WRITTEN EXERCISE 1
In the essay below on causal assumptions in social science, translate this sentence into Spanish: "For a study to teach us about the world, the assumptions on which it rests must be more credible than the assumptions that it tests."

SELECTED EXTRACT
By David Roodman Tags: ,

I just made this up:

For a study to teach us about the world, the assumptions on which it rests must be more credible than the assumptions that it tests.

A big challenge in the social sciences is to go beyond merely observing correlations to showing causation—e.g., that microcredit borrowing is not merely correlated with the well-being of households but increases it, on average. A common statistical technique for ferreting out causation is to use instruments, which are factors that are assumed to affect outcomes of interest only through a determinant of interest (caveat for experts: “…after linearly controlling for observed covariates”). For example, the Pitt and Khandker study sets up this picture:

landholdings => microcredit borrowing => household well-being


The first arrow says that how much land a household owns before it starts with microcredit affects how much it borrows; in fact, in 1990s Bangladesh (Pitt and Khandker’s study setting) owning enough land formally disqualified one from borrowing altogether. The second arrow embodies the hope that microcredit makes households better off, as measured, say, by their spending on food and other needs and wants. But by assumption no arrow runs from land directly to well-being. Landholdings are held to affect consumption only through microcredit. So if we observe in the data that the things on the two ends of the diagram are correlated—moving up and down together—then both the arrows in between must be at work. In particular, microcredit is making a difference. Here, we say that land “instruments” for credit; and having the first arrow, running from the instrument, lets us study the second arrow.

(I don’t mean to pick on Pitt and Khandker. Reading a similar microfinance evaluation by Joseph Kaboski and Robert Townsend last night made me think of this, but theirs is harder to explain.)

Notice the reasoning here. We assume:

A. Landholding affects household well-being only through microcredit.

That plus the data leads to:

B. Microcredit affects household well-being.

A few comments about this structure:

  • Just about all reasoning works this way. You have to assume something to conclude something. Think of Euclid’s classic text on geometry, The Elements, which begins with a handful of axioms, such as that for any two points, a straight line can be drawn to connect them.
  • This logical structure is often buried. It is the rare social science abstract that reads, “If you assume A, you can conclude B” even when that is actually what the paper shows. More often, B is highlighted while the dependence on A is deemphasized, even left implicit.
  • It is often not clear that we should believe A more easily than B. If I am ready to make one assumption about causality in a society I hardly understand—landholdings only affect well-being through microcredit—why stop there? Why don’t I just assume B—that microcredit raises household well-being on average? It would save me a lot of time. The answer has to be that A is easier to believe than B, just as Euclid’s axioms are easier to believe than what Euclid proves with them, such as the Pythagorean Theorem (a2+b2=c2).

MATERIAL

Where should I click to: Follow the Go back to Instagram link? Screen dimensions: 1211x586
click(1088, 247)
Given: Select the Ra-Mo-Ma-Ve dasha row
==
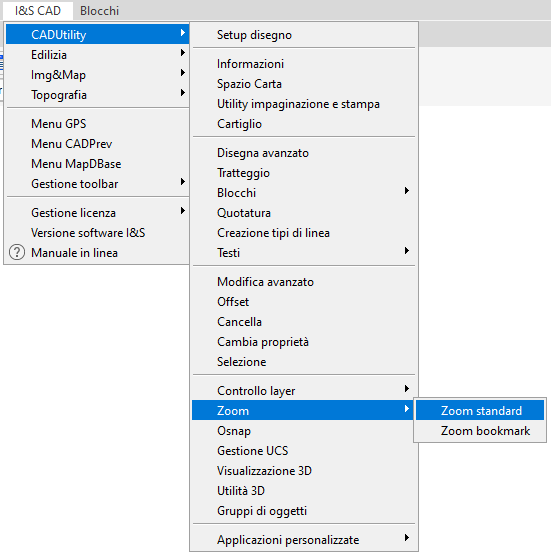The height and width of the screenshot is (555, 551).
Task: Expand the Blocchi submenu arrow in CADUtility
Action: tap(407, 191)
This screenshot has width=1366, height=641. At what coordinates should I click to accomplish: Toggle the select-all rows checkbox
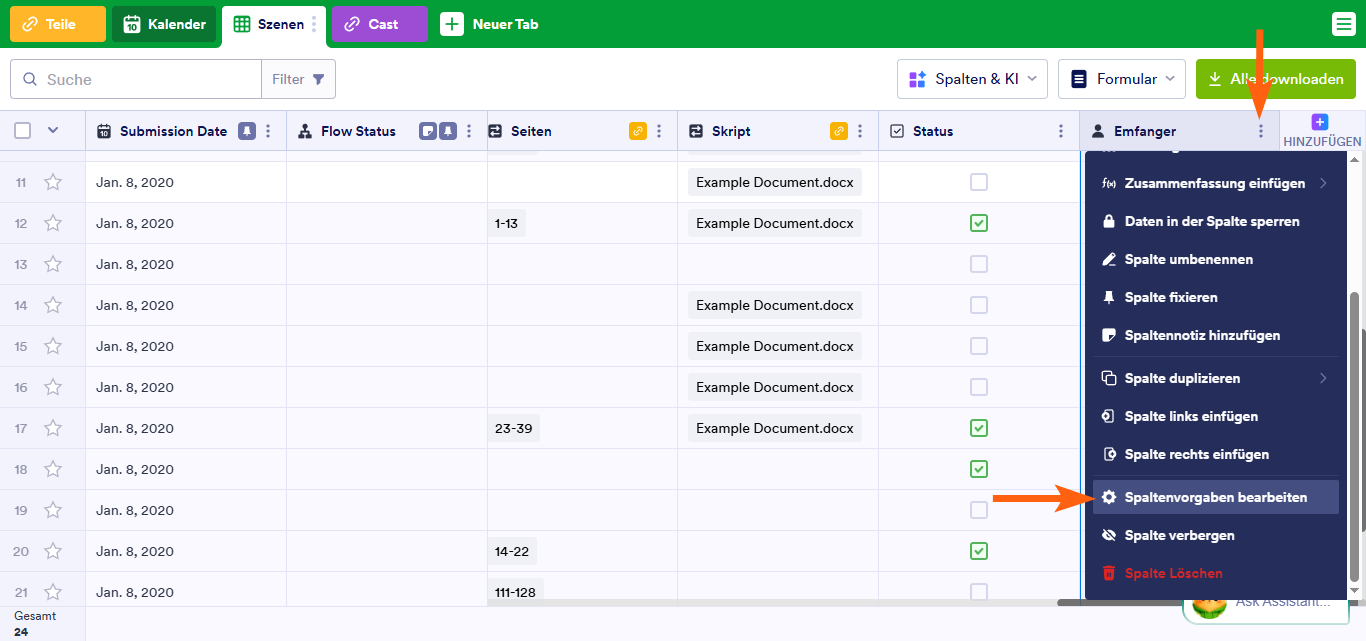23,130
...
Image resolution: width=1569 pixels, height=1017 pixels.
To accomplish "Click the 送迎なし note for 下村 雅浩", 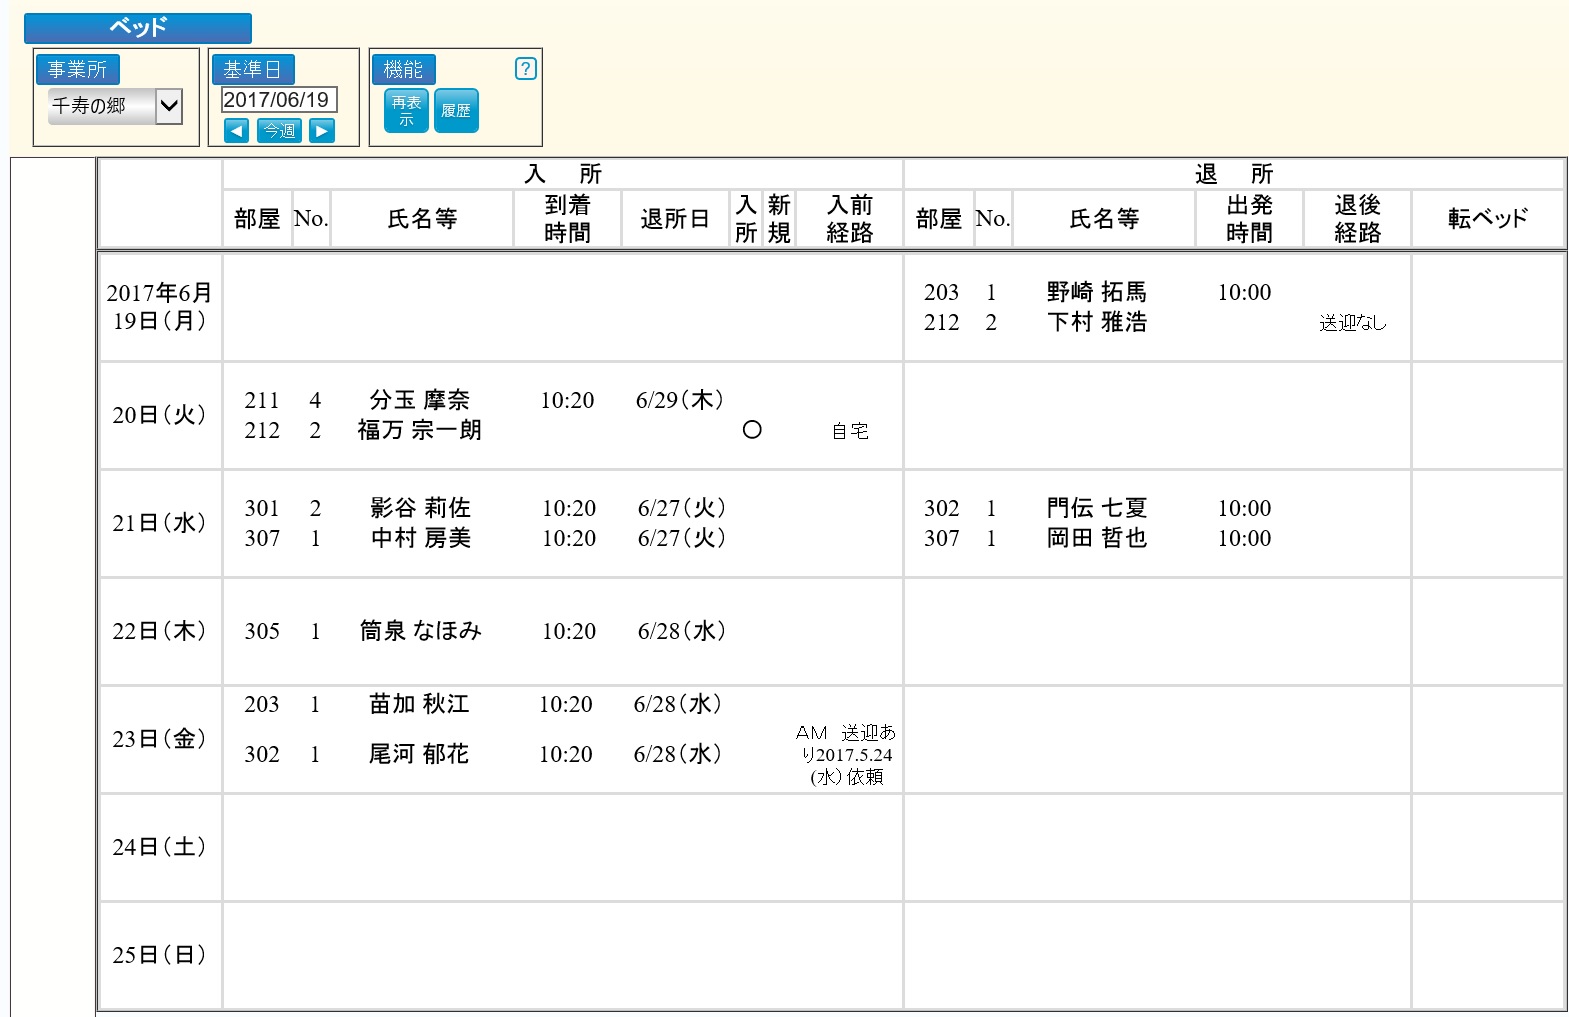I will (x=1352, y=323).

WRITTEN EXERCISE 2
Write out the lines of the listing character for character, starting at the line that contains "Where should I" and stopping after the line that contains "Given: Select the Ra-Mo-Ma-Ve dasha row".

FINAL RESULT 1
Para que un estudio nos enseñe algo sobre el mundo, los supuestos en los que se basa deben ser más creíbles que los supuestos que pone a prueba.

FINAL RESULT 2
Where should I click to: Follow the Go back to Instagram link? Screen dimensions: 1211x586
click(1088, 247)
Given: Select the Ra-Mo-Ma-Ve dasha row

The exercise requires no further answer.